→ Problem statement: When a line in the entries contains the word "screenshot", copy that line in full.

→ Supplied records:
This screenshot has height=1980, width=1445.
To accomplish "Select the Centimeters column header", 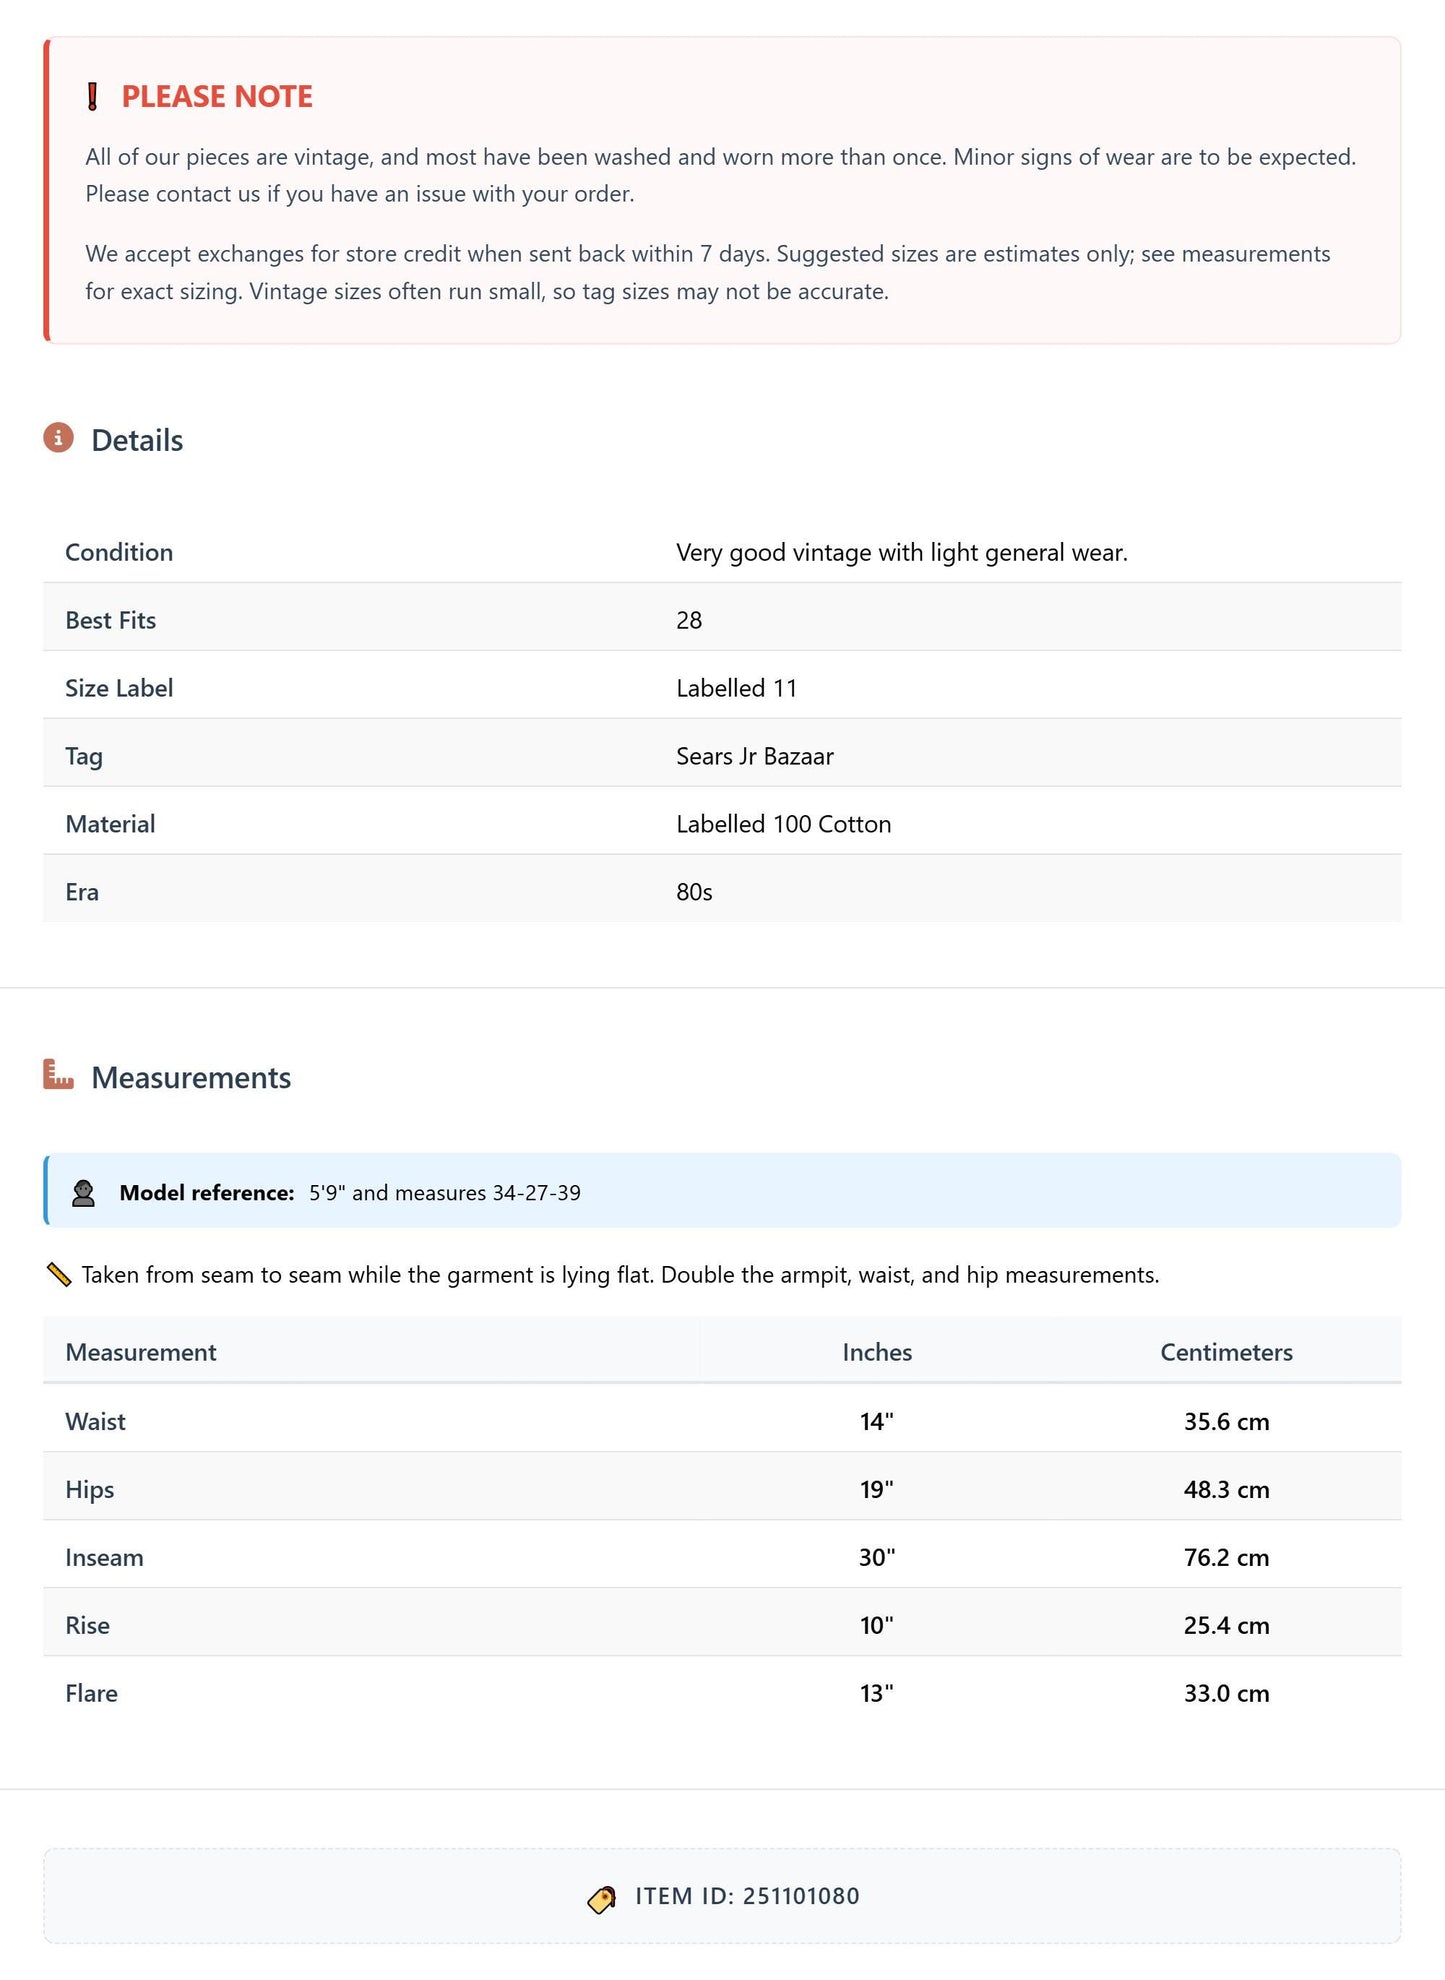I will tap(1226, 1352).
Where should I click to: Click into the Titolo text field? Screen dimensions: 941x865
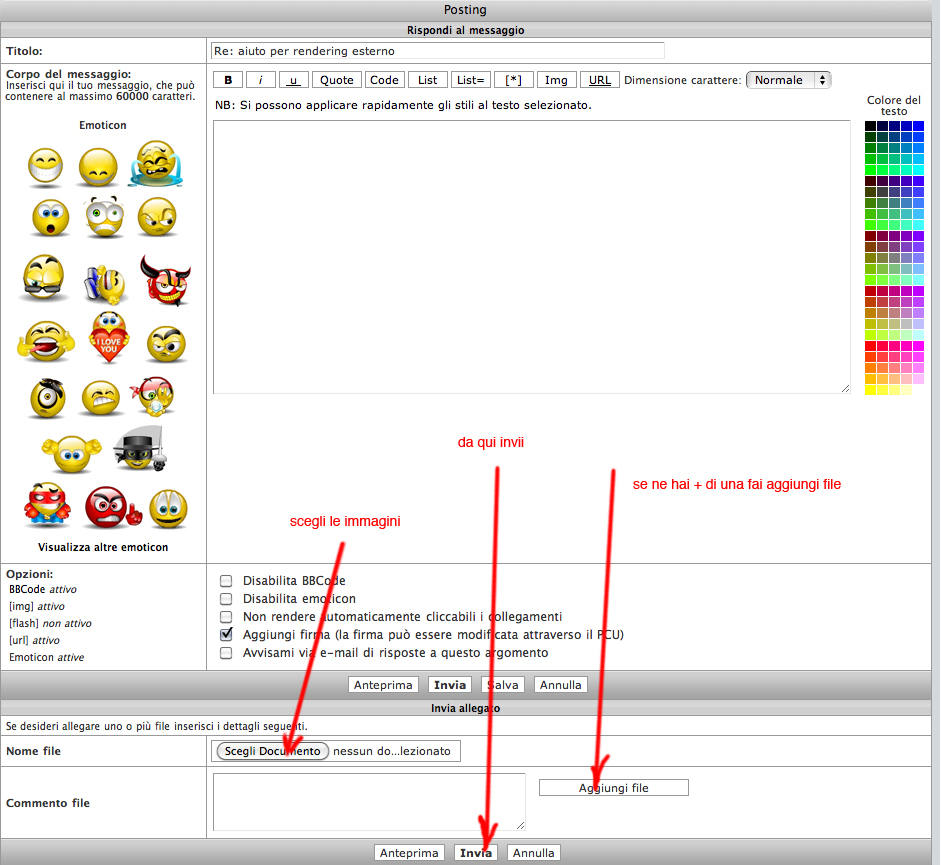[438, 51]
* * *
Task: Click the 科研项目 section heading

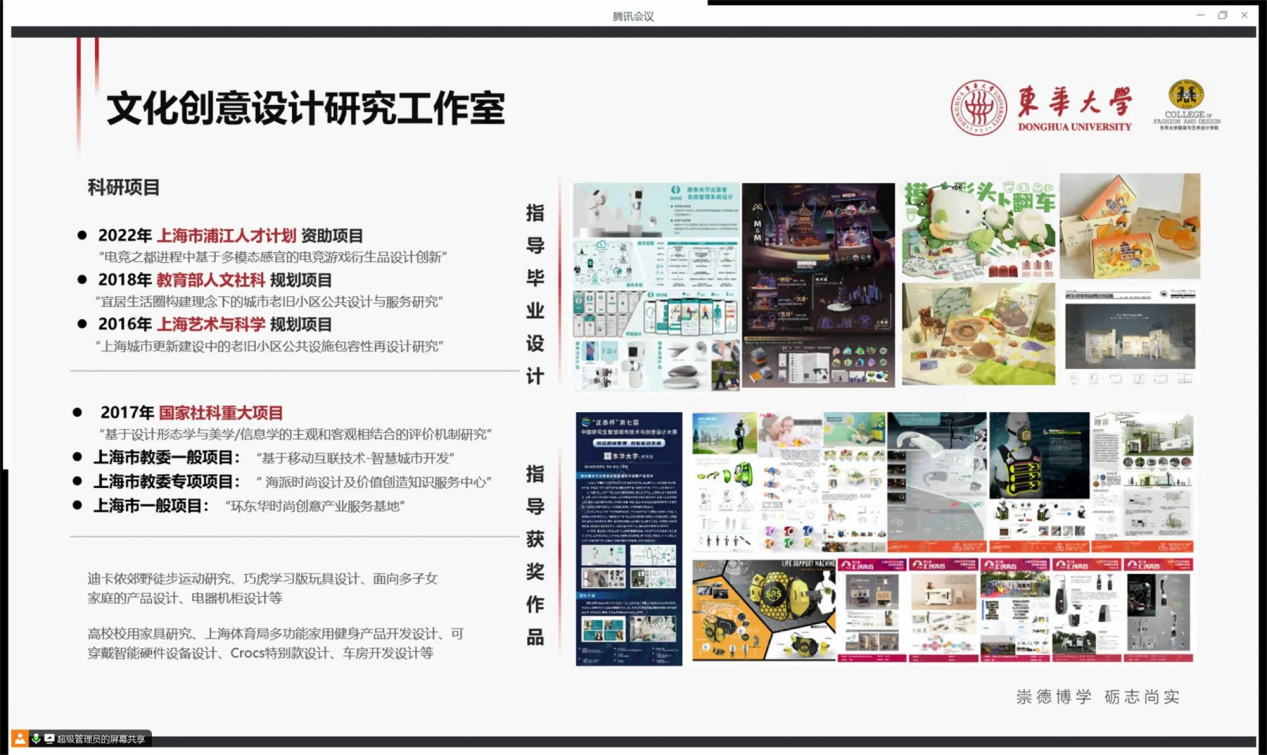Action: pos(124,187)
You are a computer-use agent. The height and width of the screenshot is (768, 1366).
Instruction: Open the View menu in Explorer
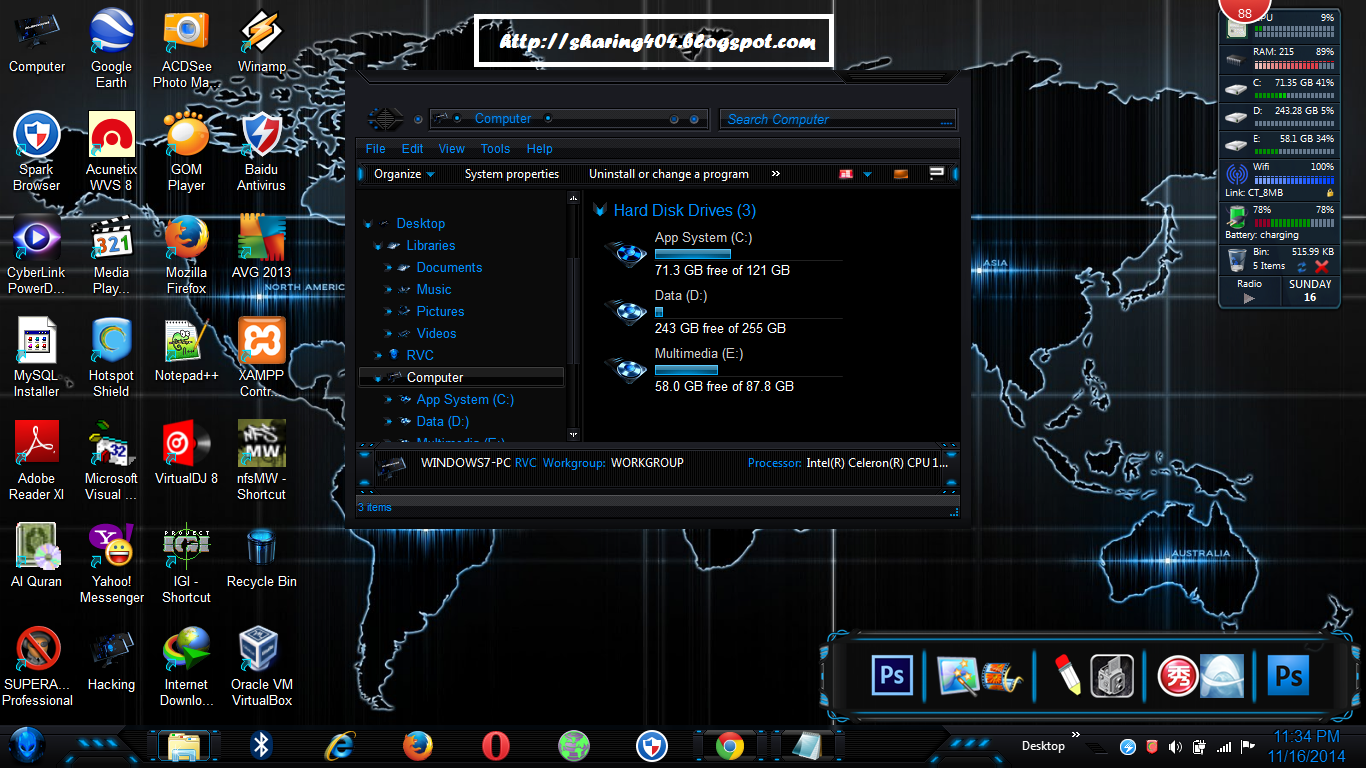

→ Response:
This screenshot has height=1980, width=1445.
You are a computer-use agent. The height and width of the screenshot is (768, 1366).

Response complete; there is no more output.